Here are the uncovered seven secrets of Leeds you never knew.

Hippos once roamed our streets

It’s strange to think hippos were once wandering around Leeds, but a discovery in 1851 found the bones of three hippopotami, thought to be over 130,000 years old.

Now displayed in Leeds City Museum, it is thought they roamed close to Armley Gyratory, one of the busiest road intersections today…

We once had a zoo where you could feed bananas to bears (and still have the bear pit to prove it)

Anyone who’s driven down Cardigan Road will be familiar with the sight of a peculiar castle-like structure. However, the now listed building was once home to a bear pit as part of Leeds Zoological and Botanical Garden.

Opened in 1840, the gardens held a number of specimens brought back from far off places in the fast-expanding British Empire.
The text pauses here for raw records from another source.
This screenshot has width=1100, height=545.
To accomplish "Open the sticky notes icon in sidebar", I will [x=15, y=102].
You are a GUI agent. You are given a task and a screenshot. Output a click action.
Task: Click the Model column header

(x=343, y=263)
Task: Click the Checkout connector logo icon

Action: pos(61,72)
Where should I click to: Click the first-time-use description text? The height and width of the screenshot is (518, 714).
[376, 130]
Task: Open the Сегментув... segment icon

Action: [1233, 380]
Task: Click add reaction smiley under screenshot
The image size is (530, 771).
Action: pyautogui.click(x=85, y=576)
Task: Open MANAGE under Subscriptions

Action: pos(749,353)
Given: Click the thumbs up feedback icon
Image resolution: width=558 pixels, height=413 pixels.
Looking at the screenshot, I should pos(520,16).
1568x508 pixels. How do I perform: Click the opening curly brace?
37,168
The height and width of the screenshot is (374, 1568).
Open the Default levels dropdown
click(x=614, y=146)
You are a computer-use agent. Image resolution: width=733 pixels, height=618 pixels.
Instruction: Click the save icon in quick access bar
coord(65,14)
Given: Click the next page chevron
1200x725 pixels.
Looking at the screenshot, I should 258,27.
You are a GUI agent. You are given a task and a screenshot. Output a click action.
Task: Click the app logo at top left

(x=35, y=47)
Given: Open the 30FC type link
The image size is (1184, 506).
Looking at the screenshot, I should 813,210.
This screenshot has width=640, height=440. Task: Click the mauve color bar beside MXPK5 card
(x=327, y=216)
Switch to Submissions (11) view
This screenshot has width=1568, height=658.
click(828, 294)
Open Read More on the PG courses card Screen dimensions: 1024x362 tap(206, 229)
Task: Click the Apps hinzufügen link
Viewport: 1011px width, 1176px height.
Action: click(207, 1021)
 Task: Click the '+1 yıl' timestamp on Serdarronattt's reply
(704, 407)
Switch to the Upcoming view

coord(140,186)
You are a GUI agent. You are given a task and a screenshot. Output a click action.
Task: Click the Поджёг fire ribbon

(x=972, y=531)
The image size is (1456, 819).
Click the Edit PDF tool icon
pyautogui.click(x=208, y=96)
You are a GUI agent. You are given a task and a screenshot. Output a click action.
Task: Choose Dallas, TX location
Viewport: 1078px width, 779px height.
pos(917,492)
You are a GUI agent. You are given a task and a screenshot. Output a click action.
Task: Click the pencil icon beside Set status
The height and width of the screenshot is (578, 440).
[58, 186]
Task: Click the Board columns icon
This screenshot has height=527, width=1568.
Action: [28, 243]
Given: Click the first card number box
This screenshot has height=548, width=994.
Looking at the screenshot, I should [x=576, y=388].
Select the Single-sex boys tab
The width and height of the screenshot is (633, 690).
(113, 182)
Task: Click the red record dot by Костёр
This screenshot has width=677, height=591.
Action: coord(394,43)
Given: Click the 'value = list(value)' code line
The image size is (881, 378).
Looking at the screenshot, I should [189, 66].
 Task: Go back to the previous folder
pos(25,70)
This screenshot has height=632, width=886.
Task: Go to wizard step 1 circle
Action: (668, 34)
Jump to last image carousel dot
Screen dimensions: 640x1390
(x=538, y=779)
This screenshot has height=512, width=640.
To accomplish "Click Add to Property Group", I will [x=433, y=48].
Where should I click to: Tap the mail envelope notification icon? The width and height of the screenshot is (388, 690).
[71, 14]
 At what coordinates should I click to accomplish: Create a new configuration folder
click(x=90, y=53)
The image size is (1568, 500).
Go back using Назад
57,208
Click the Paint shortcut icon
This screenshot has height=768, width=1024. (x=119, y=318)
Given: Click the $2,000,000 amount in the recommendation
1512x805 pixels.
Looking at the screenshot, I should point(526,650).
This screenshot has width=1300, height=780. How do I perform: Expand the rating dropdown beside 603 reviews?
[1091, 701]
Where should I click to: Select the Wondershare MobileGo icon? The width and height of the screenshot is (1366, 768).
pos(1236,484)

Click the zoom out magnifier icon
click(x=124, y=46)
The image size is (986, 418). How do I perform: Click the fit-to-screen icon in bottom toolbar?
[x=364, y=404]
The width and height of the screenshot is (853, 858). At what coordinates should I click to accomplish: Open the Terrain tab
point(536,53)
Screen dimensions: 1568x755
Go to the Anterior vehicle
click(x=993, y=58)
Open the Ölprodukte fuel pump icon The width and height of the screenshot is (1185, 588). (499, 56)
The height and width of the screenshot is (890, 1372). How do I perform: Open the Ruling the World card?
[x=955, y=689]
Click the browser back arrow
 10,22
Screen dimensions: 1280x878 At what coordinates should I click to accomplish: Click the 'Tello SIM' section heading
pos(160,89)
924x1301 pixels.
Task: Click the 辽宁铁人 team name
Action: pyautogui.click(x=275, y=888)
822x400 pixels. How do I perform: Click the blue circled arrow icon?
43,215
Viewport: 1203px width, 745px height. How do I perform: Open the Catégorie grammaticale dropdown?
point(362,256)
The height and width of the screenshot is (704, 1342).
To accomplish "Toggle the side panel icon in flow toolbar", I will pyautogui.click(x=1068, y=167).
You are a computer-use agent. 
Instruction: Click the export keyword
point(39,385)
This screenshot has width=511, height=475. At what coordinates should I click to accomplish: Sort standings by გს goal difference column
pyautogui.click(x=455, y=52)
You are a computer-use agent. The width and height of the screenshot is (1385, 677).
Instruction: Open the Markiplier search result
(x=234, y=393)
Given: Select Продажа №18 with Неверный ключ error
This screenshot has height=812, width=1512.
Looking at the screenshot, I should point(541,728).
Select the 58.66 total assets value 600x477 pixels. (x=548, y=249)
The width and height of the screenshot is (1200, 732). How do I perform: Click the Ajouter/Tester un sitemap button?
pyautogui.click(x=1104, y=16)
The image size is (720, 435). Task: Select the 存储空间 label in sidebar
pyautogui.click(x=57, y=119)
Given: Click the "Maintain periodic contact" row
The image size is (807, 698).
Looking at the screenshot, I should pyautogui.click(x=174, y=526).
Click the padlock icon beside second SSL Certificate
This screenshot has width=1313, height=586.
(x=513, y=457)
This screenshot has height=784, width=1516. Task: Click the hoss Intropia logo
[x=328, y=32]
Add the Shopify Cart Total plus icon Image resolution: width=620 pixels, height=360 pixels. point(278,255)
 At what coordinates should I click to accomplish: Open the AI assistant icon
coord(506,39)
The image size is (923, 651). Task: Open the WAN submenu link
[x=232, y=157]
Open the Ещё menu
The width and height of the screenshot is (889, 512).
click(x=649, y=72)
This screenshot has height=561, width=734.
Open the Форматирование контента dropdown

Housing monkeys, eagles and swans, the Victorians were fascinated by the new creatures, but the bears were the main attraction – especially as visitors were able to feed them bananas if they climbed to the top of the pit!

Despite closing in 1848, the remains of the Victorian bear pit are still visible to passersby today.

The Light is named after a now-discontinued newspaper

Although it’s often seen as one of Leeds newer destinations, The Light is actually made from not one but two listed buildings: Permanent House and The Headrow Buildings. And before it’s £100m redevelopment, The Light was formerly home to the headquarters of Leeds Permanent Building Society, with Browns Restaurant now occupying the former banking hall.

Despite re-opening as a retail and leisure centre in 2001, The Light keeps some of its original features to this day, including its name inspired by a newspaper published for staff.

Sheep used to live on the roof of Temple Works

This unusual structure in Holbeck may appear to stem from Ancient Egypt with its out-of-place design, but it was actually built by engineer James Combe in 1836.

The Grade I listed building was once a flax mill, built with a surprising feature: sheep. As the mill needed to retain humidity to prevent the linen thread drying out, grass was grown to cover the roof.

To prevent the grass from becoming overgrown, it was maintained by a herd of grazing sheep. However, as the sheep could not use the stairs, the first hydraulic lift was created to move them onto the mill roof.

Temple Newsam has a secret servant’s tunnel

Visitors looking to explore over 500 years of history in Leeds often turn to Temple Newsam House. Home to plenty of treasures and with rich links to British royalty, including the notorious husband of Mary Queen of Scots, visitors are fascinated by the life of blue-bloods.

However, buried under the house remain a maze of corridors linking to one giant tunnel, holding secret insights into how the rest of the household lived. It is still able to be visited today on special tours for those seeking to venture into the dimly-lit lives of past servants.

There are WW2 bunkers underneath Woodhouse Moor

Ever noticed a few strangely raised concrete patches in the grass on Woodhouse Moor? They actually hold a lot more history than you may realise.

With war looming over Leeds, work began to prepare for aerial attacks in 1938 through a series of bunkers, but not all of them were built to shelter people.

The most secure bunker was commissioned by Leeds Permanent Building Society (the same company whose headquarters were at The Light), as a secure storage unit for valuable documents and some of the city’s treasures well away from the city centre.

Left empty and sealed off to prevent trespassers, the bunkers are still visible today.

Leeds Town Hall is home to Victorian prison cells

Built in 1858, Leeds Town Hall is a famous reminder of Victorian architecture and its history, especially as its opening ceremony was performed by Queen Victoria.

With such a long history, the building has seen many changes yet still holds a number of secrets, including many hidden cells from when the Hall once housed Bridewell Police Station.